Salut spirituel, délivrance spirituelle et guérison physique
Elle porte bien son surnom, Nenilava, qui signifie « mère grande ». Bientôt entourée d’une équipe de collaborateurs, elle se rend disponible. Nenilava travaille sans relâche à l’évangélisation et à la délivrance. Salut spirituel, délivrance spirituelle et guérison physique vont de pair. Sans enfants, elle devient une mère spirituelle pour des dizaines de milliers de Malgaches. De grande taille, d’excellente mémoire, dotée d’un charisme unanimement respecté et d’une énergie hors du commun, Nenilava va non seulement développer le Toby Ankaramalaza (centre de réveil d’Ankaramalaza) , le transformant en Centre d’accueil, mais aussi stimuler le Réveil dans toute l’île. Beaucoup de sceptiques, à son contact, ressortent convaincus de son appel.
A partir de 1971, son ministère d’évangéliste et de prophétesse s’internationalise, avec notamment des voyages en France, en Norvège et aux Etats-Unis. Interrogée par le roi de Norvège en 1973, elle répond, au sujet de son activité : “Je prêche l’évangile, soigne les aliénés mentaux, éduque les jeunes délinquants, élève les nourrissons et les vieillards” [2]. De l’hexagone, où cette francophone reste peu, Nenilava retire une impression pénible, rapportée ainsi par Albert Greiner : « Je sais que Nenilava s’est sentie très mal à l’aise à Paris. Elle avait le sentiment de vivre dans une ville et dans un pays totalement détournés du Seigneur. Je sais aussi que sa souffrance était grande de voir beaucoup de ses anciens fidèles avoir sombré dans l’absence de toute pratique religieuse » [3].
En dépit de son autorité, de son enseignement et de son annonce évangélique holistique, elle ne se prévaudra jamais du titre de prophétesse. Mais de très nombreux chrétiens malgaches l’ont reconnue comme telle en raison de sa vocation exceptionnelle et de son sens visionnaire du « hors piste », ouvrant des voies nouvelles. C’est sous son autorité et sa bénédiction que des promotions entières de ministères de « bergers » (hommes et femmes) ont été formés et envoyés ensuite dans toute l’île.
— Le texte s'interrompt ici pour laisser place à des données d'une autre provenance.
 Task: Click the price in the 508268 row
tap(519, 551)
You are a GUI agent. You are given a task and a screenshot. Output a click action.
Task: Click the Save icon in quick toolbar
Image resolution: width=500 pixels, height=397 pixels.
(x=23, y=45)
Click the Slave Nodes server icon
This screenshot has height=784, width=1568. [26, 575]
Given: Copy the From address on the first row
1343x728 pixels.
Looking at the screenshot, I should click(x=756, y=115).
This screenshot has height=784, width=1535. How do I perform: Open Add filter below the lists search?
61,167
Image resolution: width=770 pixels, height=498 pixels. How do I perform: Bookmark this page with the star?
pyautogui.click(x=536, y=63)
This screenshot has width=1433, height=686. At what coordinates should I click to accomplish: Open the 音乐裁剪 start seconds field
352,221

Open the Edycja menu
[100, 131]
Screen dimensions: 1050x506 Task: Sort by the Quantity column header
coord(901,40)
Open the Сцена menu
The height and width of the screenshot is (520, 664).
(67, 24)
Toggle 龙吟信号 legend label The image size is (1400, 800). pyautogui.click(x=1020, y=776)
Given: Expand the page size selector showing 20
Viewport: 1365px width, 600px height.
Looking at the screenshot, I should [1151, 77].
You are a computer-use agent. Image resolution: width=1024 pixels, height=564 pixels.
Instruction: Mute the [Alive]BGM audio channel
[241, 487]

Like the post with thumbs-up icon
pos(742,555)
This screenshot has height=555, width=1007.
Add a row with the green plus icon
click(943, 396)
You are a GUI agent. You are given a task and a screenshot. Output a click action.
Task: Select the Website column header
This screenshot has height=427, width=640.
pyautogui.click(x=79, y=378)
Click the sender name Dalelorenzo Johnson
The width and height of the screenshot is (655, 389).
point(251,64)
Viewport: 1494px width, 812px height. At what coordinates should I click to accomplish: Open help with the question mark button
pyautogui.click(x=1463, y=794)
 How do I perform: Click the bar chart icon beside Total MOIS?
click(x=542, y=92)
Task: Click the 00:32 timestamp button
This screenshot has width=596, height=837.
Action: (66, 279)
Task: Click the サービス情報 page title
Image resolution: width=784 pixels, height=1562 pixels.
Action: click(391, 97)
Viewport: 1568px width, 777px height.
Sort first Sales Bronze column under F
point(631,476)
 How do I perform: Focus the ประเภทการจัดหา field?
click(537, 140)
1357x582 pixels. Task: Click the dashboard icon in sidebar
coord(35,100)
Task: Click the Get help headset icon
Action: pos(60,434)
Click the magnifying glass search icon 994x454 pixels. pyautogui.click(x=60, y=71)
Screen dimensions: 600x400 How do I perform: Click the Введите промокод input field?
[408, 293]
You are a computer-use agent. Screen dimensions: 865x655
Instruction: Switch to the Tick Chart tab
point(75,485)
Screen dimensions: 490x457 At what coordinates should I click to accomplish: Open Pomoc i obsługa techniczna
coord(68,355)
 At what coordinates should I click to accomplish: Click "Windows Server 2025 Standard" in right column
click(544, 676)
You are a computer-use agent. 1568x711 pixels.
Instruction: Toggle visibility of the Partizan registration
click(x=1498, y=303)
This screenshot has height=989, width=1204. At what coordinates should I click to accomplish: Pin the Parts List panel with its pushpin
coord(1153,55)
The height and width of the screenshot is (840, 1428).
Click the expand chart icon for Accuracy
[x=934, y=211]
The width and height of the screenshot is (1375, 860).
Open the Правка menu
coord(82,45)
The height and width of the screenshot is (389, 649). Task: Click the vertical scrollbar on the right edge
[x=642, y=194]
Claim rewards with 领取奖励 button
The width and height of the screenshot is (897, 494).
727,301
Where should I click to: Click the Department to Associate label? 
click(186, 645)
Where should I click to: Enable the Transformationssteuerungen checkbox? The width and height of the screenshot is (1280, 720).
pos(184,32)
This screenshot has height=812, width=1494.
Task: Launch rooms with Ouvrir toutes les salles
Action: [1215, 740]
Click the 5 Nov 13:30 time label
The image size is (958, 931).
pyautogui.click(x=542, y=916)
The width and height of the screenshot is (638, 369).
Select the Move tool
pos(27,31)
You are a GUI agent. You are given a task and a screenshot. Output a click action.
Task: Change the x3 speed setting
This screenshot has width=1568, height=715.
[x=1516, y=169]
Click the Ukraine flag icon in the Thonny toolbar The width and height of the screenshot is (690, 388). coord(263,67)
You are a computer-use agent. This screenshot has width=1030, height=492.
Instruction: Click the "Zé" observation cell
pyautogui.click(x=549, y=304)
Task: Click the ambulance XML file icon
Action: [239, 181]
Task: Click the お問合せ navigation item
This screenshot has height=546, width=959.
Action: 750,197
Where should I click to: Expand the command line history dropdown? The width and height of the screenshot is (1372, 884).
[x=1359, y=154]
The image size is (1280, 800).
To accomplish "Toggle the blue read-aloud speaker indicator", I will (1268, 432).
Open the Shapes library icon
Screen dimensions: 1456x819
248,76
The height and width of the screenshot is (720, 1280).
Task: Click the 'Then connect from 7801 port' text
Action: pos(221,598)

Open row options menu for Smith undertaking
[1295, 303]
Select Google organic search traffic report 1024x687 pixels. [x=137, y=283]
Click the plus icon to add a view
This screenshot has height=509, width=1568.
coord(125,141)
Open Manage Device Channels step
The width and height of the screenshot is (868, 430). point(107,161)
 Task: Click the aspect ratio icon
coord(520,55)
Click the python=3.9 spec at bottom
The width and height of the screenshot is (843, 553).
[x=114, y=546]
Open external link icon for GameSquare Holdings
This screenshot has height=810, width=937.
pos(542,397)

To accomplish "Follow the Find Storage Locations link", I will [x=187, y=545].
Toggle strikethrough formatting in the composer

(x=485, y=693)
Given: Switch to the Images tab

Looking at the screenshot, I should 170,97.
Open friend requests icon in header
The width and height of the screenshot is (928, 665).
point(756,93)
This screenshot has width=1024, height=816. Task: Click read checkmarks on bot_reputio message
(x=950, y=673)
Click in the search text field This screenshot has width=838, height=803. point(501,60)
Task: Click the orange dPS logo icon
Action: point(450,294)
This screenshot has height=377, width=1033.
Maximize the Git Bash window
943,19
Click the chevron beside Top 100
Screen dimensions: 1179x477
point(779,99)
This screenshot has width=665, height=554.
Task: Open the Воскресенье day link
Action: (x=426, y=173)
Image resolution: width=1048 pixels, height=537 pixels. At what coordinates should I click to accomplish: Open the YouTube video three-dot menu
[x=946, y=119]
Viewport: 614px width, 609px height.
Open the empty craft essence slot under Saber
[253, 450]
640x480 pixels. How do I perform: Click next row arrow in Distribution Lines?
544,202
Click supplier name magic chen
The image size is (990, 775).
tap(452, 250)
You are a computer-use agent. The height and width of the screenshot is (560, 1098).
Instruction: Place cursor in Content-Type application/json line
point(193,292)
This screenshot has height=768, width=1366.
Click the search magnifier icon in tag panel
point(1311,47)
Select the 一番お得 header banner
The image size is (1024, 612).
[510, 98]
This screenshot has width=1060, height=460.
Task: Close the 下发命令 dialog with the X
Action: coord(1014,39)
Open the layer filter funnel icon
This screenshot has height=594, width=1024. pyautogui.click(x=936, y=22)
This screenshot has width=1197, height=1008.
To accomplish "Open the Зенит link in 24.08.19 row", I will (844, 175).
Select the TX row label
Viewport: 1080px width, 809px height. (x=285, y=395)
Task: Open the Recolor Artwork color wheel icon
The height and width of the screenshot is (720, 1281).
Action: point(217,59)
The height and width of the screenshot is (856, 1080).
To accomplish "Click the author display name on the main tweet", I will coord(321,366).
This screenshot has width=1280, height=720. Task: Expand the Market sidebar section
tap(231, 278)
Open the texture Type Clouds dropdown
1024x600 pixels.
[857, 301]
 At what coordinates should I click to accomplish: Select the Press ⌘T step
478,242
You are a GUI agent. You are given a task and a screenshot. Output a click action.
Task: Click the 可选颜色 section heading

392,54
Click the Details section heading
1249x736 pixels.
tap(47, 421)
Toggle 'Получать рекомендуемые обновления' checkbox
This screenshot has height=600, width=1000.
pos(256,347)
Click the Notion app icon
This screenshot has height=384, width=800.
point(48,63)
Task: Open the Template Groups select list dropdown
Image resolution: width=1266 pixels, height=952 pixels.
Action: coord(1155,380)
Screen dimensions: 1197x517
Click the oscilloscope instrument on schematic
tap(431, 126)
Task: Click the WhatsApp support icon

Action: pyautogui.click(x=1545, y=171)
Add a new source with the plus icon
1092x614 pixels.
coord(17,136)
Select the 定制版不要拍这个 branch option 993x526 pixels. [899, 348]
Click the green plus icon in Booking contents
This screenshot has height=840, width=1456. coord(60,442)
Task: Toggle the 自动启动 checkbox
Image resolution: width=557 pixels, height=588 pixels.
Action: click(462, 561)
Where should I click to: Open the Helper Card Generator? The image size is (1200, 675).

Lorsqu’elle s’éteint, en 1998, on la pleure et la célèbre comme une des figures les plus marquantes du christianisme malgache contemporain.
[1] Seth Rasolondraibe, Le ministère de Berger dans les Églises protestantes de Madagascar, Fifohazana et Réforme dans le protestantisme, Carlisle, Langham, 2014, p.267.
[2] Cité par Berthe Raminosoa Rasoanalimanga, directrice du Centre National des Archives FJKM (1984-2007), article « Nenilava » dans le Dictionnaire Biographique des Chrétiens d’Afrique (online).
[3] Albert Greiner, Fraternité évangélique, p. 7, cité par Seth Rasolondraibe, op. cit., p.264.